The first fundamental (FF) form of a surface is given by $$ds^2 = \frac{du^2}{(u^2+v^2+c^2)^2} + \frac{dv^2}{(u^2+v^2+c^2)^2}$$ Prove that the Gaussian curvature of such a surface is constant
I was trying to find the coefficient of the second fundamental (SF) form first. From the condition we have $$s_u\cdot s_u = s_v\cdot s_v = \frac{1}{(u^2+v^2+c^2)^2}$$ For the (SF), I have to find $s_{uu}, s_{uv}$ and $s_{vv}$ but with the dot products given I'm not sure how to do it. I tried to differentiate w.r.t $u$ the dot product $s_u^2$ which gave $$2\cdot s_u \cdot s_{uu} = -\frac{8(u^2+v^2+c^2)u}{(u^2+v^2+c^2)^3}$$ However, how can I extract $s_{uu}$ out of here? Or is there any other approach?
There is no such thing as second fundamental form in this situation! To define second fundamental form, you require that $S$ is a regular surface in $\mathbb R^3$. But in your description, you are given only the first fundamental form and not a regular parametrization (using your notation, $s$).
So you will have to calculate the Gaussian curvature using only the first fundamental form, which can be done using (e.g.)
$$\tag{1}K = -\frac{1}{2\sqrt{EG}}\left( \frac{\partial}{\partial u} \frac{E_u}{\sqrt{EG}} + \frac{\partial}{\partial v} \frac{G_v}{\sqrt{EG}} \right), $$
since in your case $F = 0$ (that is, no $dudv$ terms in the first fundamental form)
Remark 1: As suggested in the comment, the given first fundamental form can be realized as the one formed by stereographic projection from the sphere of radius $1/2c$: let $s : \mathbb R^2\to \mathbb R^3$ be given by
$$ s(u, v) = \left( \frac{u}{u^2+v^2+c^2}, \frac{v}{u^2+v^2+c^2}, \frac{u^2+v^2-c^2}{2c(u^2+v^2+c^2)}\right).$$
Then $$ s_u = \left(-\frac{2u^2}{(u^2+v^2+c^2)^2}+\frac{1}{u^2+v^2+c^2}, -\frac{2uv}{(u^2+v^2+c^2)^2}, \frac{2c u}{(u^2+v^2+c^2)^2} \right)$$ which gives
$$s_u\cdot s_u = \frac{1}{(u^2+v^2+c^2)^2}.$$ Similarly one checks $s_u \cdot s_v = 0$ and $s_v\cdot s_v = s_u\cdot s_u$. Thus $s$ gives the first fundamental form.

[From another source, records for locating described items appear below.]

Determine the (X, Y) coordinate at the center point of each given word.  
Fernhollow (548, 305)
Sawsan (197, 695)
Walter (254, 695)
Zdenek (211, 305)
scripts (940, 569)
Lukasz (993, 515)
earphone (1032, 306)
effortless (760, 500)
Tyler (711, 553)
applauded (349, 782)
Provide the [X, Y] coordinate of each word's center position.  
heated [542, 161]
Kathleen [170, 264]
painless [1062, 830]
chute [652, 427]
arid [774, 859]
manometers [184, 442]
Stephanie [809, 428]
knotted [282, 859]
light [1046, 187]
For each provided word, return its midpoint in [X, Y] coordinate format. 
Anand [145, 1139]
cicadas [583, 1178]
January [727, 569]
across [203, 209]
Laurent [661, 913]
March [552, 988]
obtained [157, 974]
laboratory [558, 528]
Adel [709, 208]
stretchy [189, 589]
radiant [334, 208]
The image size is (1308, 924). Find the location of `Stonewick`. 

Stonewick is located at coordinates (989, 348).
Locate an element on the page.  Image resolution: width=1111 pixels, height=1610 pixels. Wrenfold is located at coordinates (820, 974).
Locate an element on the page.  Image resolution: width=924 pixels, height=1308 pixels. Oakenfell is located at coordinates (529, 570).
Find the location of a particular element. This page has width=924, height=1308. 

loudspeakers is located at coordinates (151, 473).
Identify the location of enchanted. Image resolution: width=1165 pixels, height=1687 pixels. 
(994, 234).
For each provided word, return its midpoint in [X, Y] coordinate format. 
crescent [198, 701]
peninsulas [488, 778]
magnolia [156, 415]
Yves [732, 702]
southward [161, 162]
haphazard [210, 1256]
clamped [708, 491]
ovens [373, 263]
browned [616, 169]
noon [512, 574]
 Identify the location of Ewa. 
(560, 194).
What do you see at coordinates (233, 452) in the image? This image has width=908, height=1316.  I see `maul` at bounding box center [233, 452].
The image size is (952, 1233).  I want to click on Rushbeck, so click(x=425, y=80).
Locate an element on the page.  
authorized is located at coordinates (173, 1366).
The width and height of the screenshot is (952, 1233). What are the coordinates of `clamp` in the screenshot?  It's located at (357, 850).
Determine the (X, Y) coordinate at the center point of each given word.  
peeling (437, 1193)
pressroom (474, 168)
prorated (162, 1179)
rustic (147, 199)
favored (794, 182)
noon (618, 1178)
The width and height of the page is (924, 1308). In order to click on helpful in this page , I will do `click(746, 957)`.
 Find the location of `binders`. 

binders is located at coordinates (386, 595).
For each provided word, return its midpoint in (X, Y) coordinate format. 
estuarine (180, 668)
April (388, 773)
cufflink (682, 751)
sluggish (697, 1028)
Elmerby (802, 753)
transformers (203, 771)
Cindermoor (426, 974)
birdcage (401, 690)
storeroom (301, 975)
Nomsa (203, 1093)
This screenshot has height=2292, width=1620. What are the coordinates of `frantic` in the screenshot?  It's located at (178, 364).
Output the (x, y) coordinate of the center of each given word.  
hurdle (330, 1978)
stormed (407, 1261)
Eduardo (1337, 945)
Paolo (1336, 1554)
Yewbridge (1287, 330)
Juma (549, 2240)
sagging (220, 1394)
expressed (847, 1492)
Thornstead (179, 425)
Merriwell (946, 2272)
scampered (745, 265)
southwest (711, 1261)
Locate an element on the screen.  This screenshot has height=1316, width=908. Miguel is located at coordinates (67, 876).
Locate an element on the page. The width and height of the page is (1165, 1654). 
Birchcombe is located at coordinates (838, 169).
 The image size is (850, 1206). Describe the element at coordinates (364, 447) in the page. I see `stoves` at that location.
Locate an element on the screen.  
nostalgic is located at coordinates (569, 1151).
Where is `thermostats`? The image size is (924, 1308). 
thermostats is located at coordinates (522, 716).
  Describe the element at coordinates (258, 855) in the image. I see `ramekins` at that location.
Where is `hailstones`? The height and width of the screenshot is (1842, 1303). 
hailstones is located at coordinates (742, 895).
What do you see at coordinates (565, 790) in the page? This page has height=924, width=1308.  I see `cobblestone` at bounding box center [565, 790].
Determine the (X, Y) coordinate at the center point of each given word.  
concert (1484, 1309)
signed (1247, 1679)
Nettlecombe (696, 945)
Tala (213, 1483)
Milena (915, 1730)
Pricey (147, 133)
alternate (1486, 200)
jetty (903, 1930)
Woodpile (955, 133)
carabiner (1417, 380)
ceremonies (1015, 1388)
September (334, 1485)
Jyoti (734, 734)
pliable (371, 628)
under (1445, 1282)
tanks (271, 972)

Now you can use this explicit $s$ to calculate the second fundamental form, and from there, the Gaussian curvature.
Remark 2: Strictly speaking, there is a gap in Remark 1: there might be another $s_2$ which induces the same first fundamental form, but different second fundamental form. Indeed, the regular parametrizations
$$ s_1 (u, v) = (u, v, 0), \ \ \ s_2 = (u, \cos v, \sin v)$$ induce the same first fundamental form: $du^2 + dv^2$, but $s_1$ has identically zero second fundamental form while $s_2$ isn't.
So one might wonder if that would gives us different Gaussian curvature. It is the Gauss's Theorema Egregium that tells you that this is not the case: the Gaussian curvature does not depend on the second fundamental form. So with Gauss's Theorema Egregium, one can just sticks with the parametrization given in Remark 1 and starts the calculation (well, but then it would be easier to just use (1), which is also a consequence of the same theorem).